**SUPPLIED RECORDS**
- Opening Delimiter -

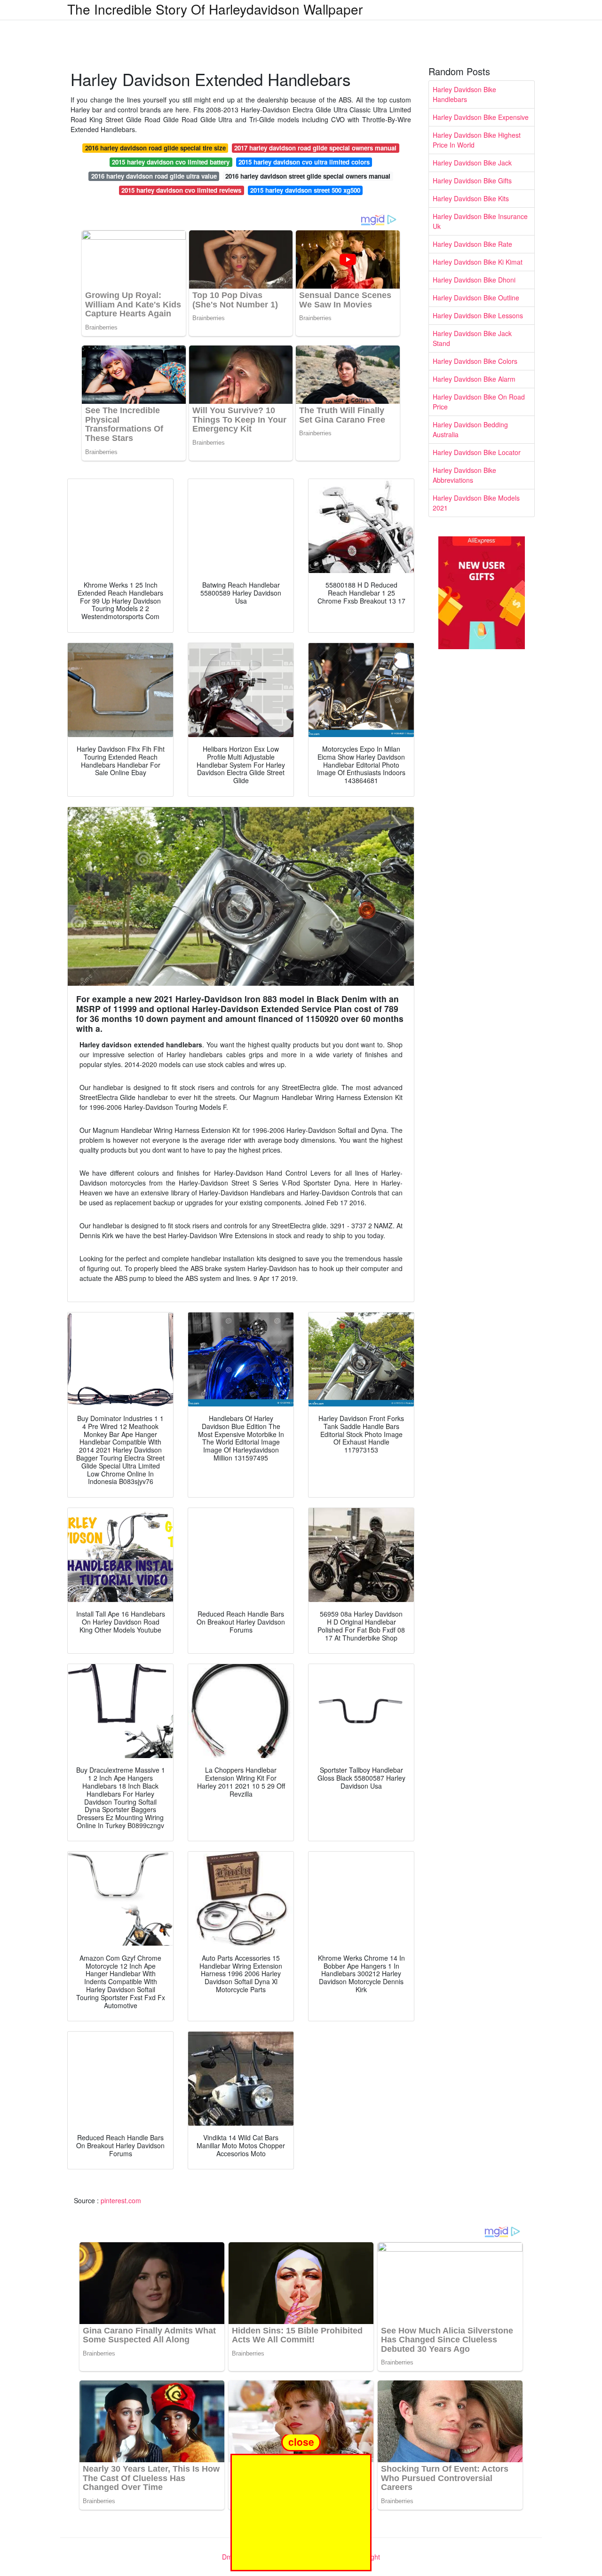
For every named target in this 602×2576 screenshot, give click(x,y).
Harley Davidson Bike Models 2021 (476, 502)
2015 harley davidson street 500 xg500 (305, 190)
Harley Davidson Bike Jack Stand (472, 338)
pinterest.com (121, 2200)
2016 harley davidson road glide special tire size (155, 147)
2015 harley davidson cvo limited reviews (181, 190)
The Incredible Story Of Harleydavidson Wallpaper (215, 9)
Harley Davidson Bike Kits (471, 198)
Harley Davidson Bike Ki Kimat (478, 262)
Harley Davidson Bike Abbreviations (464, 475)
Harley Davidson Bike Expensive (481, 117)
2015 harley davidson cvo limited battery (171, 161)
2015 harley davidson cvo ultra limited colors (304, 161)
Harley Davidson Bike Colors (475, 361)
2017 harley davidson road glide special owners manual (315, 147)
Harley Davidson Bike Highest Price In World (477, 139)
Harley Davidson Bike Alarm (474, 379)
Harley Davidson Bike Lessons (478, 315)
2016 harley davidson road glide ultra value (154, 176)
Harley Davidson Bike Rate (472, 244)
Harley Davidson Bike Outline (476, 297)
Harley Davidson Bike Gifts (472, 180)
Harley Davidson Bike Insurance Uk (480, 221)
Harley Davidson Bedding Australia (470, 429)
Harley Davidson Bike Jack (472, 162)
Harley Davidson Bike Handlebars (464, 94)
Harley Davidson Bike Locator (477, 452)
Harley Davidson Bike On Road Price (479, 401)
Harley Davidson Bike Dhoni (474, 279)
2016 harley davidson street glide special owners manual (307, 176)
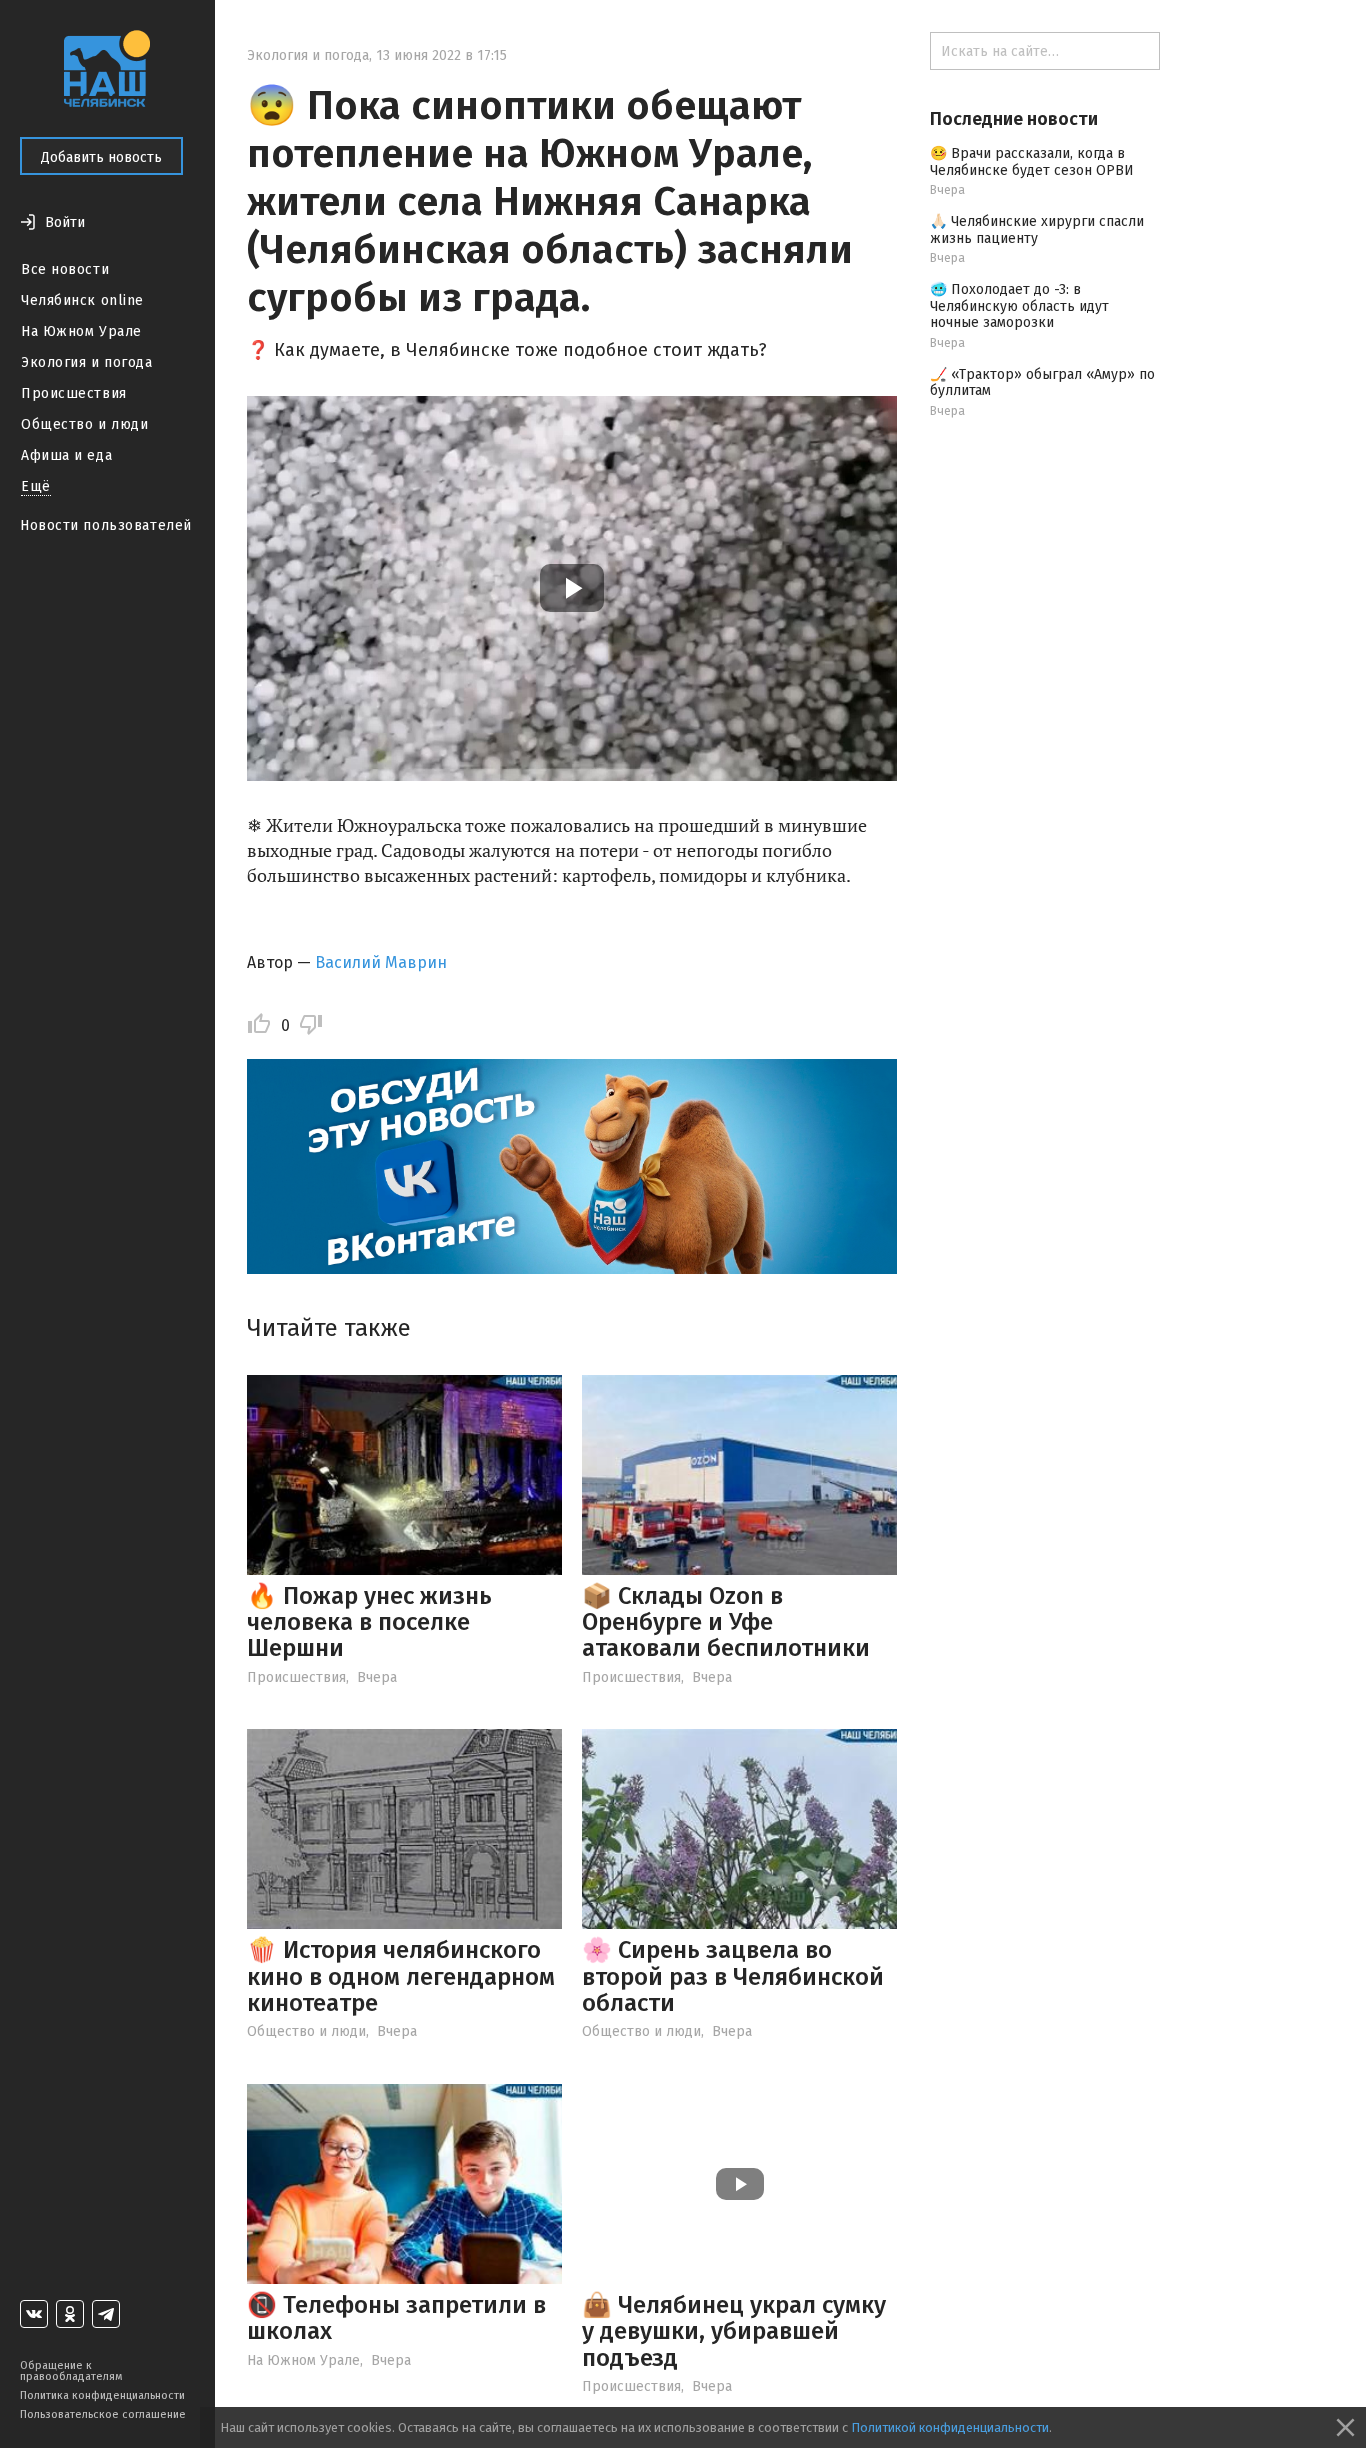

- Closing Delimiter -

**WHAT THIS TASK INVOLVES**
Could you restate word for word the lines above from the one containing "Harley Davidson Bike Expensive (481, 117)" through the one containing "Harley Davidson Bike Outline (476, 297)", both included, and nothing else?

**RESPONSE BELOW**
Harley Davidson Bike Expensive (481, 117)
2015 harley davidson cvo limited battery (171, 161)
2015 harley davidson cvo ultra limited colors (304, 161)
Harley Davidson Bike Colors (475, 361)
2017 harley davidson road glide special owners manual (315, 147)
Harley Davidson Bike Highest Price In World (477, 139)
Harley Davidson Bike Alarm (474, 379)
Harley Davidson Bike Lessons (478, 315)
2016 harley davidson road glide ultra value (154, 176)
Harley Davidson Bike Rate (472, 244)
Harley Davidson Bike Outline (476, 297)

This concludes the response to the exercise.